▸ **Set exercise**
Write out every one of the entries below, word for word.

▸ **Given data**
□ □ □ □
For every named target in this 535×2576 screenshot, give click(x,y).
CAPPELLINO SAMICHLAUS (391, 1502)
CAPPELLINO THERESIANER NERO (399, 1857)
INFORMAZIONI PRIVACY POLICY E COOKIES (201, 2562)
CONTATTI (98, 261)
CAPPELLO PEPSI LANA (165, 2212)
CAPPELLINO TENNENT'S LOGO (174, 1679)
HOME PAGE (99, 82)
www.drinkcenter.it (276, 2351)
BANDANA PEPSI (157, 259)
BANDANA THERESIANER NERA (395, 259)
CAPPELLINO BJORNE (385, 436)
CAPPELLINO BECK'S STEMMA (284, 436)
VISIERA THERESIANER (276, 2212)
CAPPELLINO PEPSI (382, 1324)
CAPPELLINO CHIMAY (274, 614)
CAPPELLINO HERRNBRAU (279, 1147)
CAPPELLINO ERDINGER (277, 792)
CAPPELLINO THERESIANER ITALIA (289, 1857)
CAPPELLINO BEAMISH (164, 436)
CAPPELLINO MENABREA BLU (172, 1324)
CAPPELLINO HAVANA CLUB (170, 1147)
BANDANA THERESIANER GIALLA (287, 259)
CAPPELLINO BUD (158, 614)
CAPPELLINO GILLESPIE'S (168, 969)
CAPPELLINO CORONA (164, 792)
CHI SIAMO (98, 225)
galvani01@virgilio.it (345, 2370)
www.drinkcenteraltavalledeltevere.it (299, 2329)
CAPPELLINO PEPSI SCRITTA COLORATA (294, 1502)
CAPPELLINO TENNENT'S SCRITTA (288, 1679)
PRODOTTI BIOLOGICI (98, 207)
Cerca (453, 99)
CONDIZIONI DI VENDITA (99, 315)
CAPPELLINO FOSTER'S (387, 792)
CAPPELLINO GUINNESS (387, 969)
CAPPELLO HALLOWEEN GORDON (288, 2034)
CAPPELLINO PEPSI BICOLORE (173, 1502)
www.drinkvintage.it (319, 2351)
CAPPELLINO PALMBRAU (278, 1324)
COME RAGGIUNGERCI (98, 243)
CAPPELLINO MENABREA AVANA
□ □ □ □
▸ **Output for this exercise**
For every named target in this 535×2576 screenshot, give click(x,y).
CAPPELLINO SAMICHLAUS (391, 1502)
CAPPELLINO THERESIANER NERO (399, 1857)
INFORMAZIONI PRIVACY POLICY E COOKIES (201, 2562)
CONTATTI (98, 261)
CAPPELLO PEPSI LANA (165, 2212)
CAPPELLINO TENNENT'S LOGO (174, 1679)
HOME PAGE (99, 82)
www.drinkcenter.it (276, 2351)
BANDANA PEPSI (157, 259)
BANDANA THERESIANER NERA (395, 259)
CAPPELLINO BJORNE (385, 436)
CAPPELLINO BECK'S STEMMA (284, 436)
VISIERA THERESIANER (276, 2212)
CAPPELLINO PEPSI (382, 1324)
CAPPELLINO CHIMAY (274, 614)
CAPPELLINO HERRNBRAU (279, 1147)
CAPPELLINO ERDINGER (277, 792)
CAPPELLINO THERESIANER ITALIA (289, 1857)
CAPPELLINO BEAMISH (164, 436)
CAPPELLINO MENABREA BLU (172, 1324)
CAPPELLINO HAVANA CLUB (170, 1147)
BANDANA THERESIANER GIALLA (287, 259)
CAPPELLINO BUD (158, 614)
CAPPELLINO GILLESPIE'S (168, 969)
CAPPELLINO CORONA (164, 792)
CHI SIAMO (98, 225)
galvani01@virgilio.it (345, 2370)
www.drinkcenteraltavalledeltevere.it (299, 2329)
CAPPELLINO PEPSI SCRITTA COLORATA (294, 1502)
CAPPELLINO TENNENT'S SCRITTA (288, 1679)
PRODOTTI BIOLOGICI (98, 207)
Cerca (453, 99)
CONDIZIONI DI VENDITA (99, 315)
CAPPELLINO FOSTER'S (387, 792)
CAPPELLINO GUINNESS (387, 969)
CAPPELLO HALLOWEEN GORDON (288, 2034)
CAPPELLINO PEPSI BICOLORE (173, 1502)
www.drinkvintage.it (319, 2351)
CAPPELLINO PALMBRAU (278, 1324)
COME RAGGIUNGERCI (98, 243)
CAPPELLINO MENABREA AVANA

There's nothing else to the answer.